---------- Data listing ----------
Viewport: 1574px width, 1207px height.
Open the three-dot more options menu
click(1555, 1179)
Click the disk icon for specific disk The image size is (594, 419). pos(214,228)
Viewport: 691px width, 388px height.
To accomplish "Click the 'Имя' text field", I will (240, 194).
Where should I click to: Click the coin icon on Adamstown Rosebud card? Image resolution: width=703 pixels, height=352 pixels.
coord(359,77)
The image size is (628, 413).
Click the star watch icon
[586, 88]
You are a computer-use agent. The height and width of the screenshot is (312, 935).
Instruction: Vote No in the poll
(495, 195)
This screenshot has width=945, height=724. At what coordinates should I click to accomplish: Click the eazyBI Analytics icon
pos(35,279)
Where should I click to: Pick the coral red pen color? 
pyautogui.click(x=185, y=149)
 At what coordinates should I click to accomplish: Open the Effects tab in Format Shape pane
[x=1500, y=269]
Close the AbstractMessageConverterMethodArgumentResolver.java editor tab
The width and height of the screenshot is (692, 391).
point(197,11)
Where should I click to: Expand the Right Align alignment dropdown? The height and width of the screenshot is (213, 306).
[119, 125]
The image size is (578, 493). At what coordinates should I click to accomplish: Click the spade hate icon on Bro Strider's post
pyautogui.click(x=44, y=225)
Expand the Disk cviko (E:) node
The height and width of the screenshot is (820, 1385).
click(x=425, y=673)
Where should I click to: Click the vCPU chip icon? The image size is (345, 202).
----------
_What to produce_
Could you render the lines of the items above, starting at the line that contains "Viewport: 691px width, 388px height." and running through the last line of the items, as a Markdown table with a Row column numbering each line and a Line column holding its text, with blank lines skipped?

_The completed task_
| Row | Line |
|---|---|
| 1 | Viewport: 691px width, 388px height. |
| 2 | To accomplish "Click the 'Имя' text field", I will (240, 194). |
| 3 | Where should I click to: Click the coin icon on Adamstown Rosebud card? Image resolution: width=703 pixels, height=352 pixels. |
| 4 | coord(359,77) |
| 5 | The image size is (628, 413). |
| 6 | Click the star watch icon |
| 7 | [586, 88] |
| 8 | You are a computer-use agent. The height and width of the screenshot is (312, 935). |
| 9 | Instruction: Vote No in the poll |
| 10 | (495, 195) |
| 11 | This screenshot has width=945, height=724. At what coordinates should I click to accomplish: Click the eazyBI Analytics icon |
| 12 | pos(35,279) |
| 13 | Where should I click to: Pick the coral red pen color?  |
| 14 | pyautogui.click(x=185, y=149) |
| 15 |  At what coordinates should I click to accomplish: Open the Effects tab in Format Shape pane |
| 16 | [x=1500, y=269] |
| 17 | Close the AbstractMessageConverterMethodArgumentResolver.java editor tab |
| 18 | The width and height of the screenshot is (692, 391). |
| 19 | point(197,11) |
| 20 | Where should I click to: Expand the Right Align alignment dropdown? The height and width of the screenshot is (213, 306). |
| 21 | [119, 125] |
| 22 | The image size is (578, 493). At what coordinates should I click to accomplish: Click the spade hate icon on Bro Strider's post |
| 23 | pyautogui.click(x=44, y=225) |
| 24 | Expand the Disk cviko (E:) node |
| 25 | The height and width of the screenshot is (820, 1385). |
| 26 | click(x=425, y=673) |
| 27 | Where should I click to: Click the vCPU chip icon? The image size is (345, 202). |